Government suggests it will dig deep

National director for social care Kathryn Hudson acknowledged last week that inadequate funding had been a recurring theme in responses to the adult services green paper.

Launching an analysis of consultation responses at the National Social Services Conference, Hudson said the Department of Health had heard the message about resources “loud and clear”.

The report’s foreword, written by care services minister Liam Byrne, appears to confirm that the department has dropped its previous insistence that the green paper’s vision was “cost neutral”.

While noting that the 1,511 response submissions gave “overwhelming support for the vision we set out”, Byrne says they “also tell us that these ambitions will require resources to achieve them”.

He lists the extra money being pumped into the system – £60m for pilots on preventive services, £80m for telecare and £80m for extra care housing and, inevitably, savings made through efficiencies.

But he also says the consultation responses provide “invaluable evidence to inform our work for the next spending review”.

He suggests relaying to colleagues at the Treasury the view among respondents that there is already great pressure on existing resources – something that will increase as the population ages.

The proposed shift to preventive services also provoked “significant concerns” about “the ability to facilitate this shift within existing resources”, the report says.

Concerns were raised that resources should not be diverted from people who have high-level needs or may have them in the future, and there was scepticism over whether a preventive shift might be sustained.

The Audit Commission, in its response, suggests the evidence base for the long-term benefits of prevention is “underdeveloped”.

Recruitment and retention of staff were considered by more than half of respondents to be a significant problem, with a “universal level of concern” about pay.

“There was a perception that this should be tackled in advance of other issues relating to recruitment, retention and cultural change,” it adds.

British Association of Social Workers director Ian Johnston says pay needs to be improved “to make sure it really is on a par with similar occupations”.

But he says there needs to be far greater appreciation of the demanding nature of social care work and more ways to sustain people over the long term in a stressful job.

The report says respondents felt that the quality and quantity of available training was “inappropriate”, and Johnston says there is insufficient training capacity to meet the interest in social work careers.

Together with the IT improvements needed to support a new system of service user choice, respondents’ calls for greater investment in the workforce, prevention and the ageing population appear to have undermined the cost-neutral theory.
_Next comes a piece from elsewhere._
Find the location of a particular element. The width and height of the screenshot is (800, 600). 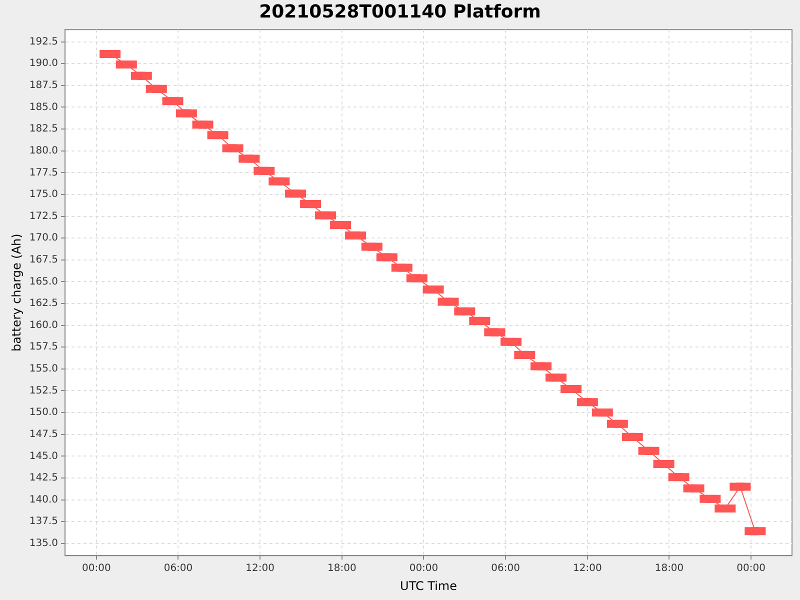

Jennifer Rankin, health and social care researcher at the Institute for Public Policy Research, says the government does appear to have softened its stance by even acknowledging the sector believes more resources are necessary.

And she believes last week’s announcement of a joint health and social care spending review submission by health secretary Patricia Hewitt might mean there will be more resources to fund what appears a popular green paper vision.